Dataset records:
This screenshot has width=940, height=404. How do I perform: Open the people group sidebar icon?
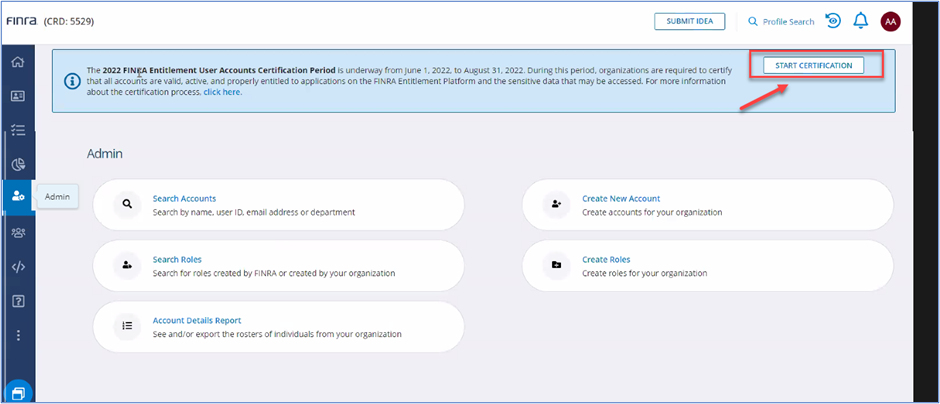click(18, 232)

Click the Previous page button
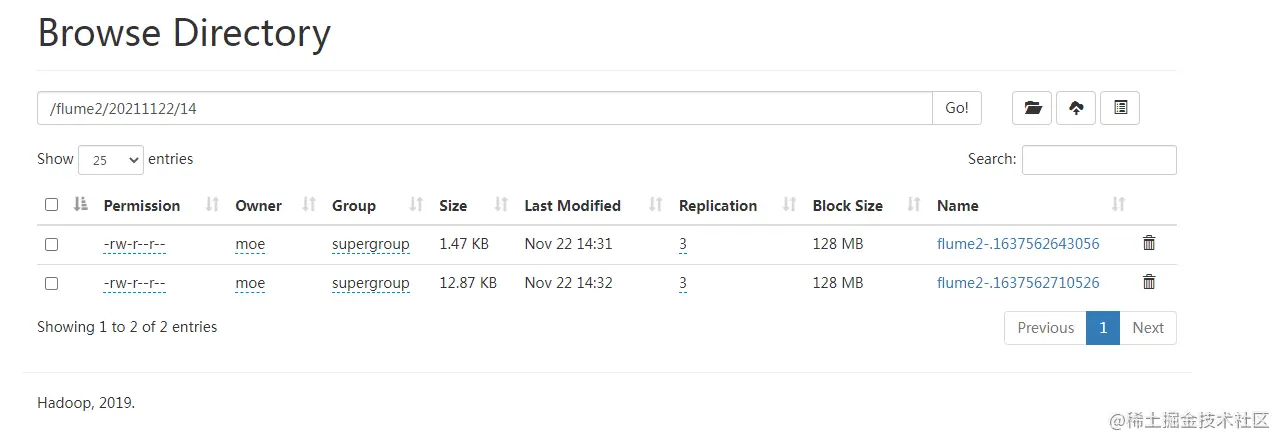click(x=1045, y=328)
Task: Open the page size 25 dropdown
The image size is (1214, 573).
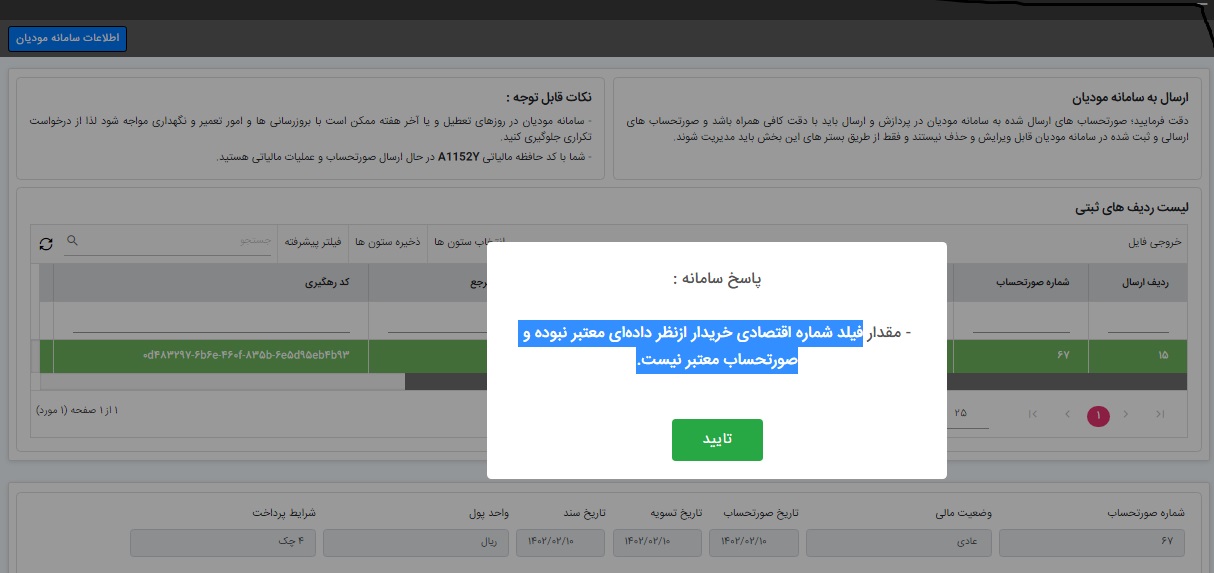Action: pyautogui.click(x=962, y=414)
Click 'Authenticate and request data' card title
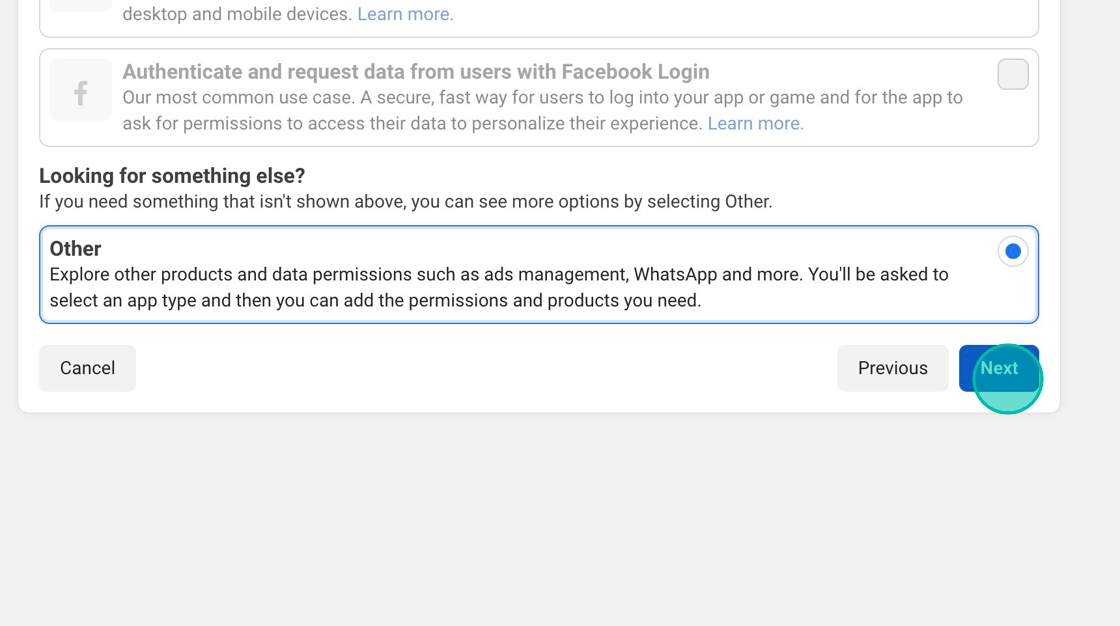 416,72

WHAT YOU NEED TO DO: Edit the rows above by replacing each occurrence of "Open" with "Expand" and leaving all other text unchanged. Omit the pictures from your answer.

SOLUTION TO THE EXERCISE:
This screenshot has width=940, height=404. How do I perform: Expand the people group sidebar icon?
click(18, 232)

Click the Previous page button
click(x=1045, y=328)
Task: Expand the page size 25 dropdown
The image size is (1214, 573).
Action: pyautogui.click(x=962, y=414)
Click 'Authenticate and request data' card title
 416,72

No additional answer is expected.